-- WHAT IS BEING ASKED --
Using the listing below, set down each line from the line containing "Viewport: 750px width, 611px" through the line containing "Click the lira symbol before 2,199.99", both ends included, exactly and with nothing added.

-- THE RECORDS --
++++++++++
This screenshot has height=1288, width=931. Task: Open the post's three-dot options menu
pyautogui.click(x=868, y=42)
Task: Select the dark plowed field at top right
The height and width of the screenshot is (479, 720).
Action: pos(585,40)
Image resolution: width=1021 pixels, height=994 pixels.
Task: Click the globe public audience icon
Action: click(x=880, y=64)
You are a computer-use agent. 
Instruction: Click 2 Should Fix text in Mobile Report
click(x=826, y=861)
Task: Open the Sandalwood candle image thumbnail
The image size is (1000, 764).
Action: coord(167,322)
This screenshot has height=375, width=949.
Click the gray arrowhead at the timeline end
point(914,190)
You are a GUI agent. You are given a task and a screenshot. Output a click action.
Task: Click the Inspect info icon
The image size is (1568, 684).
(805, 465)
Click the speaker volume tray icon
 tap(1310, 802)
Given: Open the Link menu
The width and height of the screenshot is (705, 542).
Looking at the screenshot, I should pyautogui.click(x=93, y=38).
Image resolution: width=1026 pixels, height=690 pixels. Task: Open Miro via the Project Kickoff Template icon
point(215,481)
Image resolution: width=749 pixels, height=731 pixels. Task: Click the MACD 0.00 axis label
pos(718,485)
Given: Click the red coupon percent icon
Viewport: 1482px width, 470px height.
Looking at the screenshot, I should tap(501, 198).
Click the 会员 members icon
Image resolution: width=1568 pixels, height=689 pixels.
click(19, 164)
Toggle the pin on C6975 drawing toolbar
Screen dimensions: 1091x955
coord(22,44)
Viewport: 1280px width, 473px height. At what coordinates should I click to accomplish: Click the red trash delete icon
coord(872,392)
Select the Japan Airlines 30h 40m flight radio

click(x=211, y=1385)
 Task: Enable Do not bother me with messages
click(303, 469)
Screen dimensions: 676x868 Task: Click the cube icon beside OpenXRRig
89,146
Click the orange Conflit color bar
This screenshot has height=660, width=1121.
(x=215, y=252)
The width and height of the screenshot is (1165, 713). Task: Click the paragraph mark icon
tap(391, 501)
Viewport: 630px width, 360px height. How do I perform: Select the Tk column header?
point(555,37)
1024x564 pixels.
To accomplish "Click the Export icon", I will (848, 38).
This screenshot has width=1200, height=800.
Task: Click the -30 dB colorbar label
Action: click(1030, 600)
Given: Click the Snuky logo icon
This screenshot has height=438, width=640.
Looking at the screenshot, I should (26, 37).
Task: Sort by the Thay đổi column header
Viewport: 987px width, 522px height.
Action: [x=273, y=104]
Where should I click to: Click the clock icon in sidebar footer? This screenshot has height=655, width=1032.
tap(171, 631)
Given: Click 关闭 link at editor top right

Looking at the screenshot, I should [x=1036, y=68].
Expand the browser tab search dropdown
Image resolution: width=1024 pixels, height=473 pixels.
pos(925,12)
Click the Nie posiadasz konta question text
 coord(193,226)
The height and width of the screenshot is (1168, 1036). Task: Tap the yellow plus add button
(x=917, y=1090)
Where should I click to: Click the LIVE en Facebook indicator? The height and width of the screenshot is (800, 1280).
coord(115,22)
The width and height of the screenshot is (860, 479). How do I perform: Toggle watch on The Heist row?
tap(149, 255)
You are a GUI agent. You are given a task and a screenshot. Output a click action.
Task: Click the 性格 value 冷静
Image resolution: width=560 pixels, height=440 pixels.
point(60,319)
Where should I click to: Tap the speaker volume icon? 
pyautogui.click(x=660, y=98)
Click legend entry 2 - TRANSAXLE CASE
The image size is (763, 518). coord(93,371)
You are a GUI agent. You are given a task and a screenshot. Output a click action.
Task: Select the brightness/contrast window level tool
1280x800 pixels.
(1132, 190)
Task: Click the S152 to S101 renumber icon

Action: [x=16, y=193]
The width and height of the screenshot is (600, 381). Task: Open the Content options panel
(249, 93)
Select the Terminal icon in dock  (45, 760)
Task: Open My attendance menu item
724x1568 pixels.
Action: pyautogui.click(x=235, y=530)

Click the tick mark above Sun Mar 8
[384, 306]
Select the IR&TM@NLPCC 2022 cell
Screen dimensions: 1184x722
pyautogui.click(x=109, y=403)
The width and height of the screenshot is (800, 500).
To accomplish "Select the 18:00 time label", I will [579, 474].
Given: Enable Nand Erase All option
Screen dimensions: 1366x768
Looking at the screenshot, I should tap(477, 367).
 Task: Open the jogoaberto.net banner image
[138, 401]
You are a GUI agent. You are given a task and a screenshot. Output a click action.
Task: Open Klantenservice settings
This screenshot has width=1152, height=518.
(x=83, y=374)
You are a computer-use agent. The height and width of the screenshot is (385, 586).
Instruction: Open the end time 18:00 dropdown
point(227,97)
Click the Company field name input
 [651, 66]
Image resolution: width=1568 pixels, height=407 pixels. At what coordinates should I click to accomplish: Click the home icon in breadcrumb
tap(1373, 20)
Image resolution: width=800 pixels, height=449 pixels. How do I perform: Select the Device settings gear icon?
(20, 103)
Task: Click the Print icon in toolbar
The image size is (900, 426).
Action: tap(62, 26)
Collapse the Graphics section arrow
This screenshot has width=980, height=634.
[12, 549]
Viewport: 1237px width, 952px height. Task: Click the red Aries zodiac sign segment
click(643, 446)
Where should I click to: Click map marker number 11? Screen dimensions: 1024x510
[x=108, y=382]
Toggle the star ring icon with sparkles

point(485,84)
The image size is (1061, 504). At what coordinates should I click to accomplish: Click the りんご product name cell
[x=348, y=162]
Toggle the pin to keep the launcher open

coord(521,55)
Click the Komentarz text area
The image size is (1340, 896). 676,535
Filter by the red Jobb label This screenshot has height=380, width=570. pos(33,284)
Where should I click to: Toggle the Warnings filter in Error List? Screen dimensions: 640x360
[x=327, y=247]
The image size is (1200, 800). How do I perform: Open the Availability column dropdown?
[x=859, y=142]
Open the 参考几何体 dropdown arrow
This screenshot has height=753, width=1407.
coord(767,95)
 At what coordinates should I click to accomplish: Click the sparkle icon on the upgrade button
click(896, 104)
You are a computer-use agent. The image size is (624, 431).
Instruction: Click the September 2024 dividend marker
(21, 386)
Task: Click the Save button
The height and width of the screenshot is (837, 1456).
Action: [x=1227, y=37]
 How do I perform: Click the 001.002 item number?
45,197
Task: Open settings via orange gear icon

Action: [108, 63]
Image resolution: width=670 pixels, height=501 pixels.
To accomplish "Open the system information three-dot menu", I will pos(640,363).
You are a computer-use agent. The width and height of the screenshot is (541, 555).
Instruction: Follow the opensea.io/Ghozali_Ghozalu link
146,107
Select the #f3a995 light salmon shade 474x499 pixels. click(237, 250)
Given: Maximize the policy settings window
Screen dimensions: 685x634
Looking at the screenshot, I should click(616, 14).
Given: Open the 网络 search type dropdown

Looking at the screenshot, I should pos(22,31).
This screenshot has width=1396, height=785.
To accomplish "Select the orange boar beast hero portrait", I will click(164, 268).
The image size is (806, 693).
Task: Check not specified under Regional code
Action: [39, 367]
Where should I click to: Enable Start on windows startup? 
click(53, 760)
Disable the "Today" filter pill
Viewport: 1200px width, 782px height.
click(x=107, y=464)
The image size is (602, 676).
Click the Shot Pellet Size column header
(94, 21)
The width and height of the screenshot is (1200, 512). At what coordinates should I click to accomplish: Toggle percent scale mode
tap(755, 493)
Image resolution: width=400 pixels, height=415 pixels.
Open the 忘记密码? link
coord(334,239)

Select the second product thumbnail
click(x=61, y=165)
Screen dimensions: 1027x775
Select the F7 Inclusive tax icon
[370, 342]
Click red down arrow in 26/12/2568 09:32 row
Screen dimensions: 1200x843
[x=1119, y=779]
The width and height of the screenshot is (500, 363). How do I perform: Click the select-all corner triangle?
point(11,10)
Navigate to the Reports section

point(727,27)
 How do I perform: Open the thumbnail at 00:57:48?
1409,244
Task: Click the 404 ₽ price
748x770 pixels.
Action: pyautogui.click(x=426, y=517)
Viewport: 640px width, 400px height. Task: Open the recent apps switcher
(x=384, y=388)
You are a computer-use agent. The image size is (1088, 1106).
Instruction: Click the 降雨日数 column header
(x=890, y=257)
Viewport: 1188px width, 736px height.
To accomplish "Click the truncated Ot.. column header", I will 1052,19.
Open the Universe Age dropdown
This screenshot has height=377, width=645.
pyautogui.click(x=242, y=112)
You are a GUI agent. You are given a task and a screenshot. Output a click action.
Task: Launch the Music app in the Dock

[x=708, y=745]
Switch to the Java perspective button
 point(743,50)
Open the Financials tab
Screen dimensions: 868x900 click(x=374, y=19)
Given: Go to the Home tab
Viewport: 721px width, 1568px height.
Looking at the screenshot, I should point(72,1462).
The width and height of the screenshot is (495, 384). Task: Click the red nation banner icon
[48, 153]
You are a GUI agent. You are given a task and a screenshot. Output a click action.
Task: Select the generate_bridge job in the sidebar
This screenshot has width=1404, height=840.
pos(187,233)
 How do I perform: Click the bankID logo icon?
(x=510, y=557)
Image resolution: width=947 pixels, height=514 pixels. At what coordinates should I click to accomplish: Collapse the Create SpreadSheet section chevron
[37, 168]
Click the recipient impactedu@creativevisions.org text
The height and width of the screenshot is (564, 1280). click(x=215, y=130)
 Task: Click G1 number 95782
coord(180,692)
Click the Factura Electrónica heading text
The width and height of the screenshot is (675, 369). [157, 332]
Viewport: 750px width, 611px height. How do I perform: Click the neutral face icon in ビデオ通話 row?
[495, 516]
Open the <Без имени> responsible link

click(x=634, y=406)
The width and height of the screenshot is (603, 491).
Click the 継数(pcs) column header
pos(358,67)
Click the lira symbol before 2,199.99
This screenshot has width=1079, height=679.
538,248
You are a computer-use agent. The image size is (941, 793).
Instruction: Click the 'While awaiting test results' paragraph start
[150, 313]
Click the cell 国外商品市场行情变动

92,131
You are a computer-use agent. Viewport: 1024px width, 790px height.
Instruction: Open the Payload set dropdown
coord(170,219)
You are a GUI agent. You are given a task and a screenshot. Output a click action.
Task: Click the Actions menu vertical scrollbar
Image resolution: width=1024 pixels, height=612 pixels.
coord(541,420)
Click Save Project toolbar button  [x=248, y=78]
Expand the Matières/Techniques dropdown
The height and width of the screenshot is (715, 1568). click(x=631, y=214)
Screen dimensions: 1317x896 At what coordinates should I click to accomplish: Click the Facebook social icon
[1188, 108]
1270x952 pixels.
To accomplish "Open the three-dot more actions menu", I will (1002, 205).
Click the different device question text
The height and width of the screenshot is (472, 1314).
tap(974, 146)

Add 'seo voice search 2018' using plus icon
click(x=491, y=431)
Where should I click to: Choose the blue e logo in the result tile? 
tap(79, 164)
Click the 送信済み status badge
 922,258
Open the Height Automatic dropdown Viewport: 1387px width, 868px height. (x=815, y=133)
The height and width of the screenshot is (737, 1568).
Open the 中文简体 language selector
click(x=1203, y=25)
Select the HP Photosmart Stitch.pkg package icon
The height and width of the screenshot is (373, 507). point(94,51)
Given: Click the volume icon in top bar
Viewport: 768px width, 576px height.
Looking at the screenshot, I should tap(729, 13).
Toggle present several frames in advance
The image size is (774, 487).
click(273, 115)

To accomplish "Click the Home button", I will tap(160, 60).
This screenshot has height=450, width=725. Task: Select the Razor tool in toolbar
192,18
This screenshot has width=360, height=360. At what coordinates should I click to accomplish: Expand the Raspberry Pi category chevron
++++++++++
-- SOLUTION TO THE PROBLEM --
Viewport: 750px width, 611px height. How do I perform: Click the neutral face icon in ビデオ通話 row?
[495, 516]
Open the <Без имени> responsible link

click(x=634, y=406)
The width and height of the screenshot is (603, 491).
Click the 継数(pcs) column header
pos(358,67)
Click the lira symbol before 2,199.99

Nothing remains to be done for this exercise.